What do people see when they see me walking with (specifically) the twins? Do they see a mom with 2 kids? If we are having an “A-moment”, do they think how could I allow my children to become such spoiled brats? Or do they actually see the autism? Can someone who has never seen me or my children before recognize the struggle that I must mentally prepare for every time we leave the house? I always feel I have to explain myself or their behavior away, even when things aren’t so bad. I feel I have to prepare everyone for the imminent breakdown that is coming so they don’t see me as “that terrible parent”. I shouldn’t care about this so much. I shouldn’t anticipate the negative moments.
But I do.
They happen all the time. Things aren’t as bad as they used to be….we have learned several tricks over the last couple of years (gummy bears and cookies are probably our most successful ones). When I would pick up Big Brother from school this year — I was known as the “Gummy Bear Mom” because I always had a pocketful. I would hand them to “S” periodically as a reward for good behavior, or when he asked me appropriately. Most of the Moms around me, knew us by the end of the year, but what did they think of my parenting techniques before they came to understand our struggles? And, again, why did I care?
Today, I will be picking up Big Brother from his second day of camp at a facility the twins have never been to. It’s a gymnastics facility, similar but much larger than the familiar “The Little Gym”. Yesterday, when I picked him up, my husband was with me and he stayed with the twins in the car while I collected Big Brother. Today, he’s back at work and I have to do the job on my own. I can see it now. “R” is going to try to get into that gym. “S” is going to just stop in his tracks, causing me to drag him inside the facility. Because of these fears, I’m going prepared. The leashes are in the car and I’m going to put them on these two before heading into the building. That’s going to cause it’s own battle and we’ll already be on a losing path before heading in. But the need to contain them outweighs the possibility that they will behave when they get inside. I’m actually almost hoping for rain so that I have the excuse to keep them in the car while they bring Big Brother to me.
And what will these people think of me? These two look like they are 6 years old at first glance because they are so tall (even though they are only 4.5). 6 year olds aren’t led by these leashes (oops….I mean harnesses) — they are designed for 2 year olds. 6 year olds aren’t given gummy bears every few minutes for good behavior. There is no parent that will be there today who knows us.
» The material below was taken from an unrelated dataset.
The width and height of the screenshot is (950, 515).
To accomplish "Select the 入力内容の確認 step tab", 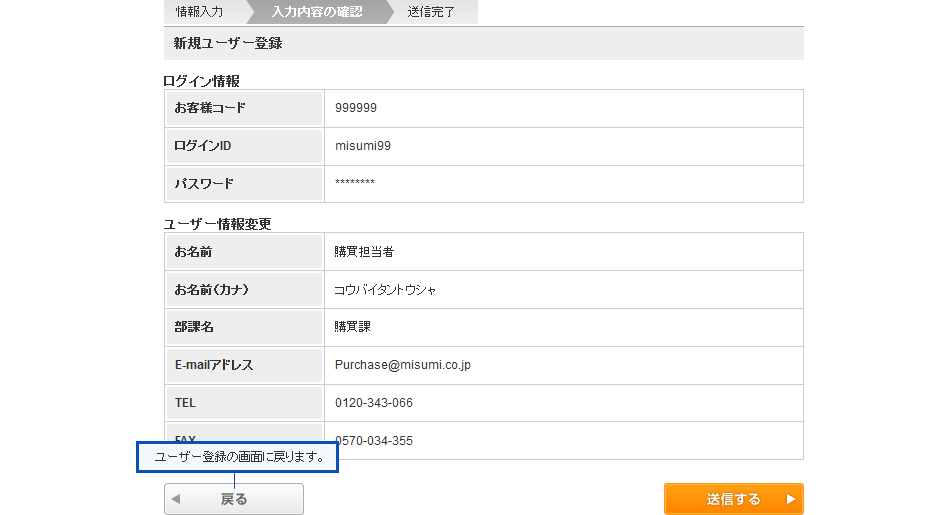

No one knows that we are an autism family. No one knows that my kids behave more like 2 or 3 year olds despite how they may appear at first glance.
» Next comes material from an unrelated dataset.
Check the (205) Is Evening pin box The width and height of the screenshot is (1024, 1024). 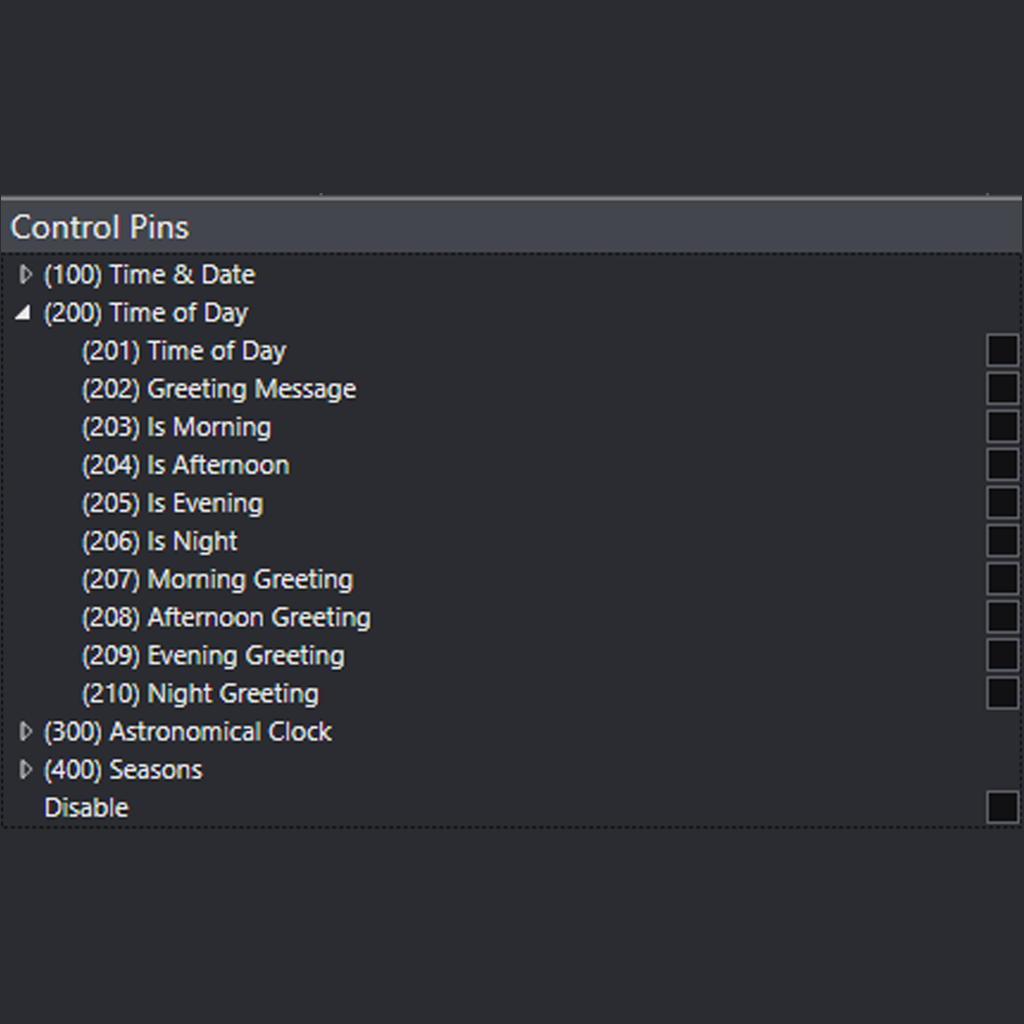(x=1001, y=501)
People have asked me what autism is like on a daily basis. This is probably one of the better examples. This is what it feels like. Knowing that you are about to step out into the world with children who one on the outside would think should know better, but don’t. Knowing that, unless they are familiar with autism, if we have an “A-moment” people will probably be whispering behind my back once they assume I can no longer hear them (if I’m lucky — there are some who don’t care if I hear or not). Knowing that others consider me a sub-standard parent because of the behavior of my children, even though in many cases, it is beyond my kids’ control or understanding.
It really shouldn’t bother me. Not after all this time.
But it does. And it probably always will.